**PAGE TEXT:**
--------------------

EAD Noun-Obscured Specimen Collection

Project Objective

This project is to build a collection of DTD or w3c schema valid EAD 2002 XML specimens, or sample files, that are made available with an open source license.

The collection seeks to capture specimens that follow a wide diversity of valid encoding practice. The primary use case of the collection is for the design and testing of systems that need to handle a variety of EAD mark up features.

Greeking

As in typography, greeking involves inserting nonsense text or, commonly, Greek or Latin text in prototypes of visual media projects (such as in graphic and web design) to check the layout of the final version before the actual text is available, or to enhance layout assessment by eliminating the distraction of readable text. -- http://en.wikipedia.org/wiki/Greeking

Typical EAD files contain many names and paragraphs of text. EAD systems often convert EAD to HTML and make them available to search engines such as google. Specimen are systematically obscured by scrambling nouns in XML text nodes and certain XML attributes, so that the donated specimens don't show up in common google searches or get confused with the original collection description.

The greeking process is not cryptographically secure, and it is possible that noun identification will not be 100% accurate.

--------------------

**REQUIREMENT 1:**
Quote the passage of the EAD specimen collection text that runs from "Typical EAD files" to "original collection description.".
**REQUIREMENT 2:**
Summarize the EAD specimen collection text in two sentences.

**MATERIAL PROVIDED:**
--------------------

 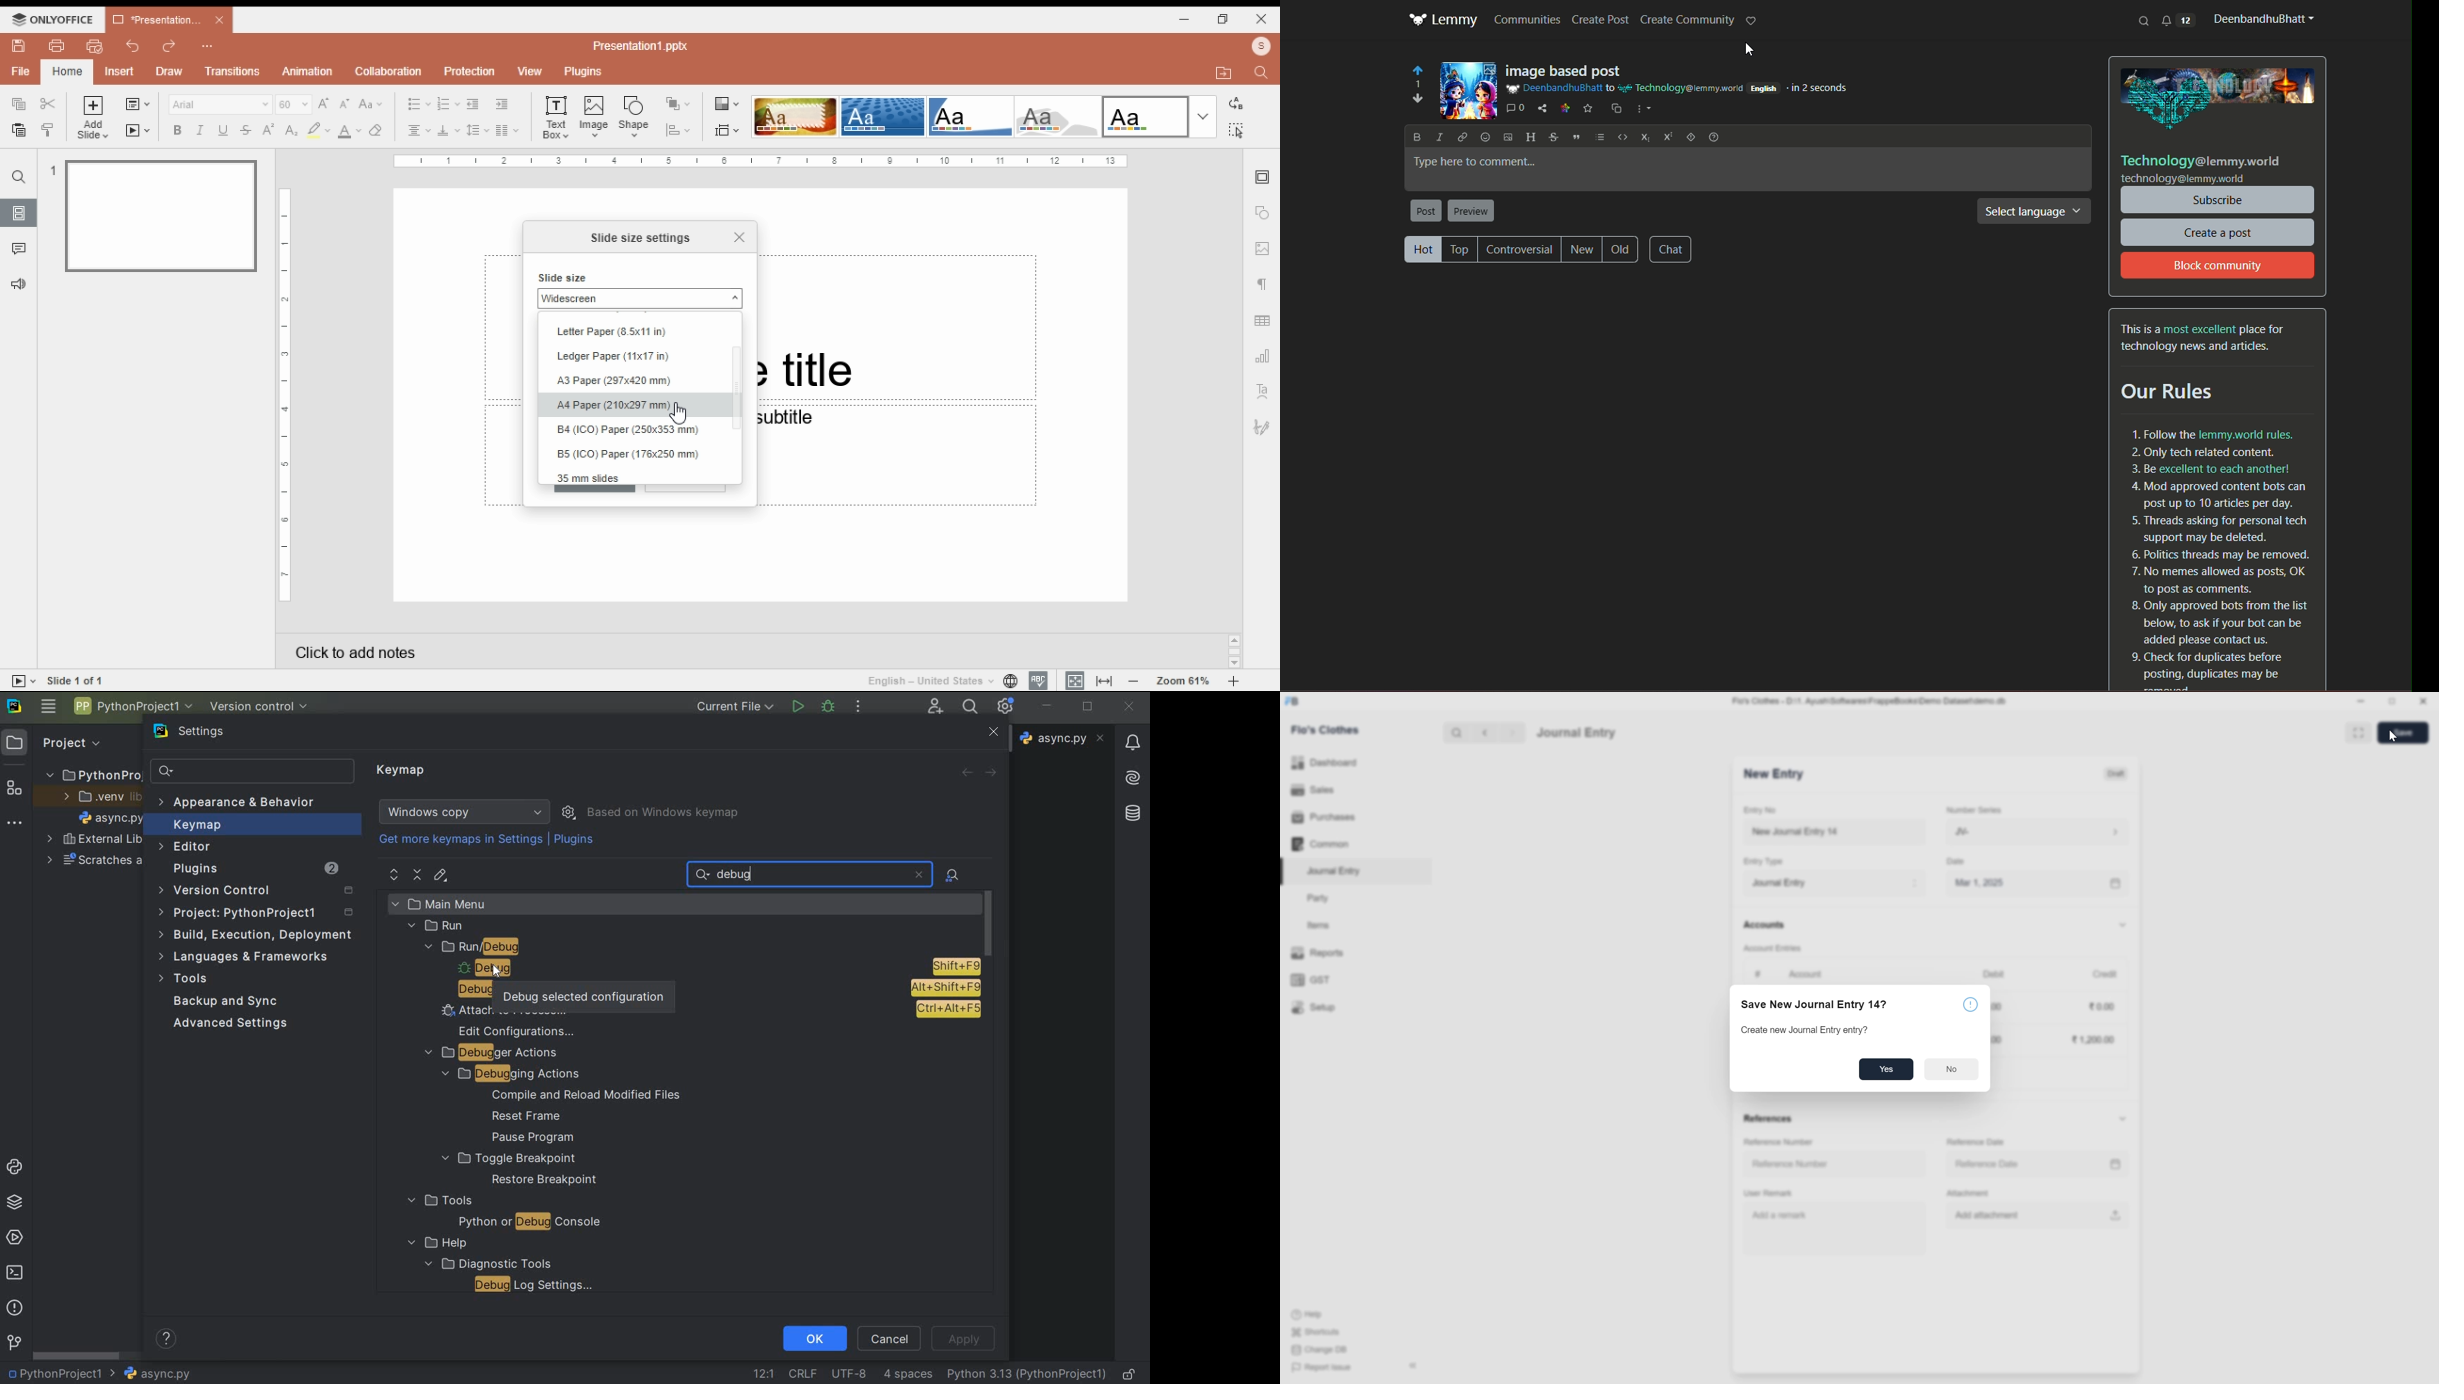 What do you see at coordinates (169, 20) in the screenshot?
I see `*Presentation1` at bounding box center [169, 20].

--------------------

**ANSWER 1:**
Typical EAD files contain many names and paragraphs of text. EAD systems often convert EAD to HTML and make them available to search engines such as google. Specimen are systematically obscured by scrambling nouns in XML text nodes and certain XML attributes, so that the donated specimens don't show up in common google searches or get confused with the original collection description.

**ANSWER 2:**
The project builds an open-source-licensed collection of valid EAD 2002 XML specimens that reflect a wide diversity of encoding practice, mainly for designing and testing systems that must handle varied EAD markup features. The specimens are obscured by scrambling nouns in XML text nodes and certain attributes so they don't show up in common Google searches or get confused with the original collection descriptions, although this process is not cryptographically secure and noun identification may not be fully accurate.